Prediabetes/early diabetes mellitus – Strong family history warrants screening. Neuropathy can precede overt diabetes diagnosis.
Vitamin B12 deficiency – Common and reversible cause requiring evaluation.
Hypothyroidism – Can contribute to neuropathy and increases risk for statin-related symptoms 1.
Early rheumatoid arthritis – Family history present, though absence of joint symptoms makes this less likely. Statins may actually reduce RA risk (hazard ratio 0.58 in highly persistent users) 4.
PLAN
Diagnostic Workup
Obtain comprehensive laboratory panel as outlined above to identify reversible causes and assess for alcohol-related markers 1, 2.
Statin Management
Continue current statin therapy pending laboratory results 1. The patient lacks typical statin-associated muscle symptoms (pain, tenderness, weakness, fatigue), which would warrant temporary discontinuation 1. Sensory neuropathy alone, without myopathic features, does not meet criteria for immediate statin cessation 5, 6.
Alcohol Counseling
Strongly advise complete alcohol cessation 2, 7. Even moderate alcohol consumption (10 drinks/week) significantly worsens symptomatic peripheral neuropathy in susceptible individuals 7. If alcohol consumption is not discontinued, distal symmetric polyneuropathy—whatever the etiology—will not improve 2. The prevalence of symptomatic neuropathy is substantially higher in patients who drink excessively, and alcohol may be the predominant causative factor even when other conditions (diabetes, statin use) are present 7.
Medication Safety
Do not prescribe symptomatic neuropathy treatments (tricyclics, gabapentinoids, SNRIs, opioid analgesics) if alcohol use continues, as these agents in combination with alcohol can excessively suppress respiration and cognitive function 2.
Follow-Up
- Return in 2 weeks to review laboratory results and reassess symptoms.

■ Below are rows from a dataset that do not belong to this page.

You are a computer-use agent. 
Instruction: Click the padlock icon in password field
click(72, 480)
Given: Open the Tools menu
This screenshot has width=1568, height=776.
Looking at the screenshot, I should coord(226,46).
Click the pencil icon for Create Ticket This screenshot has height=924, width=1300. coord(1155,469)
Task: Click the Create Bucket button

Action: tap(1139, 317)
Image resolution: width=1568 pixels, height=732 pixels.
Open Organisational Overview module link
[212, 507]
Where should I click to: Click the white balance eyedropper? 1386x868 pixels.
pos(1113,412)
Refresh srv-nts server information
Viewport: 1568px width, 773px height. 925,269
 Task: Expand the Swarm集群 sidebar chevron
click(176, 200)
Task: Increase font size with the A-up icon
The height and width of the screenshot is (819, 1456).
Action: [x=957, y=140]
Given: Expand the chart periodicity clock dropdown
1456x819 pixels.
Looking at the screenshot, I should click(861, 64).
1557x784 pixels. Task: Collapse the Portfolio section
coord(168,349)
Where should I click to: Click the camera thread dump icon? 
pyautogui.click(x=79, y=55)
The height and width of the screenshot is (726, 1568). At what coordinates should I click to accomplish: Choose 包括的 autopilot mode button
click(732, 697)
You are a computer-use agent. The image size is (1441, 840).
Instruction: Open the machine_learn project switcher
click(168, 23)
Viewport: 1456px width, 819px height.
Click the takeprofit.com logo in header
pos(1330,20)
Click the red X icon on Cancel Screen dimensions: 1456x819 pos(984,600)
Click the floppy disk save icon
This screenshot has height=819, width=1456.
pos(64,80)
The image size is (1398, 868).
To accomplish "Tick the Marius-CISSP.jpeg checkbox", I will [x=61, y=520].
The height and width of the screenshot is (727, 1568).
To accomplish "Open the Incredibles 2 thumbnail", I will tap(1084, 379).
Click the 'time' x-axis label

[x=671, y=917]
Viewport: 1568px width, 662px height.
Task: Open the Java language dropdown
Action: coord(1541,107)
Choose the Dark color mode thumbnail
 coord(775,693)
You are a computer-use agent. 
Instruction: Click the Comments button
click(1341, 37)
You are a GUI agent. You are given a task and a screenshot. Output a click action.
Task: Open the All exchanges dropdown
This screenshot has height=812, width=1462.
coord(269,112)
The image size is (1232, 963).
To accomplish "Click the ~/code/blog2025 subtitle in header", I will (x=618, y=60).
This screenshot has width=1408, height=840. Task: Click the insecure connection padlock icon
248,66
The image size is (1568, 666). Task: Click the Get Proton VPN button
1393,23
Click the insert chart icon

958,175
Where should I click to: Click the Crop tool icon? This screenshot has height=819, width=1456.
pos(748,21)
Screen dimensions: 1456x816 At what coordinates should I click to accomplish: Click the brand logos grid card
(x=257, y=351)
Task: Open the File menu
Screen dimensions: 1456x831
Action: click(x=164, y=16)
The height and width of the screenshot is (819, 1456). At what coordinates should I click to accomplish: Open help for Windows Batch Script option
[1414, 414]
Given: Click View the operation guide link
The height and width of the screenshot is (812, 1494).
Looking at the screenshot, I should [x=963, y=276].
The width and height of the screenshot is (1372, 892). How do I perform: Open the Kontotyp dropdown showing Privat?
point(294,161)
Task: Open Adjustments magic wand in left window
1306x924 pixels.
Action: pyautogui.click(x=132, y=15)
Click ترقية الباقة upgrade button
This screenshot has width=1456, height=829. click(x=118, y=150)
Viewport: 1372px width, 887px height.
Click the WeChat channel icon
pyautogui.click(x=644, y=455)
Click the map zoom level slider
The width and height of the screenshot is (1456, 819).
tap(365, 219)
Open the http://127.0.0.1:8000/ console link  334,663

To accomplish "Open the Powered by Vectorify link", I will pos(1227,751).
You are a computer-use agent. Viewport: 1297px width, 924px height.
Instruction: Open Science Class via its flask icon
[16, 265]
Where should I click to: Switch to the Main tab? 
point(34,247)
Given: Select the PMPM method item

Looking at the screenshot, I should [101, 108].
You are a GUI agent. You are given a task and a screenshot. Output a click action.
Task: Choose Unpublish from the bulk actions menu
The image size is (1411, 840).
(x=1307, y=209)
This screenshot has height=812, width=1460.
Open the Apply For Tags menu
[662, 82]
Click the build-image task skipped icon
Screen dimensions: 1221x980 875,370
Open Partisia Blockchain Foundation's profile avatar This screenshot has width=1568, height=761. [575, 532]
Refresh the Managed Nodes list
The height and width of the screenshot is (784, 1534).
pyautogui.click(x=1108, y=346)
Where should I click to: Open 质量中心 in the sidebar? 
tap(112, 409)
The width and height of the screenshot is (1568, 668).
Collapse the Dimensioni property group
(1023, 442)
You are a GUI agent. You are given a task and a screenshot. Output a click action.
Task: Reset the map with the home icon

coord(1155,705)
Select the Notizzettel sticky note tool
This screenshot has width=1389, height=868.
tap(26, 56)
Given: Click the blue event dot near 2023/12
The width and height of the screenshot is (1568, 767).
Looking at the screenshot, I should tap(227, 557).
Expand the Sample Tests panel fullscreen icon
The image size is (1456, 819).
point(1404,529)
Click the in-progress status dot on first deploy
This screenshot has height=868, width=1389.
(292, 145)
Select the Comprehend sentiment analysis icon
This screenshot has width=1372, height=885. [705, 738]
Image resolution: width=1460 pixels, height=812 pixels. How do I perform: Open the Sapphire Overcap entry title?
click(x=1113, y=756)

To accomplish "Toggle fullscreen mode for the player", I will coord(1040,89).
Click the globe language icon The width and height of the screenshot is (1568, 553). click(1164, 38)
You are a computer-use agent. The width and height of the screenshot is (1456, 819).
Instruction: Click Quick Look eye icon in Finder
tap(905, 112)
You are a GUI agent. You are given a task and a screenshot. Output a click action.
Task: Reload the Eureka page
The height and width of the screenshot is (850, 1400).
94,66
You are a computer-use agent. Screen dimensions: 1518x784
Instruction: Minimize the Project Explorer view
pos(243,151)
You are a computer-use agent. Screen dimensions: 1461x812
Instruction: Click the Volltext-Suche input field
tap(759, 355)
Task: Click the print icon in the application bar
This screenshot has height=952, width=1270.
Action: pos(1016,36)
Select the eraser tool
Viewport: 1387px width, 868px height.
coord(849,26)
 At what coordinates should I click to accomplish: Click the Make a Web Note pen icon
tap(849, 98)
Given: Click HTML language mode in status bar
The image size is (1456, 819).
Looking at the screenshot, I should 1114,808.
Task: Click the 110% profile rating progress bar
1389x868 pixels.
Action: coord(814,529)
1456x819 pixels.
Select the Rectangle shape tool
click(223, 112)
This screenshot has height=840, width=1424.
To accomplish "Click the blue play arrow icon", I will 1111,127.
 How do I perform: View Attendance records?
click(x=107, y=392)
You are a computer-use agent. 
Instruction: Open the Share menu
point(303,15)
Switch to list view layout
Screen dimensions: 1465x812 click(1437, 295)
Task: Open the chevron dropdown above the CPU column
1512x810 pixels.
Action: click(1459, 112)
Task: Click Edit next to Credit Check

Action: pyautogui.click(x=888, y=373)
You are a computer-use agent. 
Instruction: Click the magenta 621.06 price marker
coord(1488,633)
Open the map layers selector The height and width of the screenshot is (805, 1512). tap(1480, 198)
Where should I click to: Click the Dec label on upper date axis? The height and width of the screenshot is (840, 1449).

- If urinary EtG is positive or indirect alcohol markers are elevated, provide structured alcohol cessation counseling and consider referral to addiction services given family history of alcohol abuse.
- If statin-related myopathy is confirmed (elevated CK with muscle symptoms), implement ACC/AHA algorithm: temporarily discontinue statin, wait for symptom resolution, then rechallenge with lower dose or alternative agent (pitavastatin or fluvastatin preferred) 5, 6.
- If diabetes or prediabetes is diagnosed, initiate appropriate glycemic management and counsel that statins demonstrate favorable neurological effects in diabetic neuropathy through anti-inflammatory and antioxidant properties 3.
- If vitamin B12 or vitamin D deficiency is identified, initiate replacement therapy 1.
Patient Education
- Explained that alcohol is the second most common cause of peripheral neuropathy after diabetes and is frequently underrecognized 2.
- Discussed importance of complete alcohol cessation for neuropathy improvement.
- Reviewed that statin continuation is appropriate unless myopathic symptoms develop.
- Advised to report any new muscle pain, weakness, or dark urine immediately.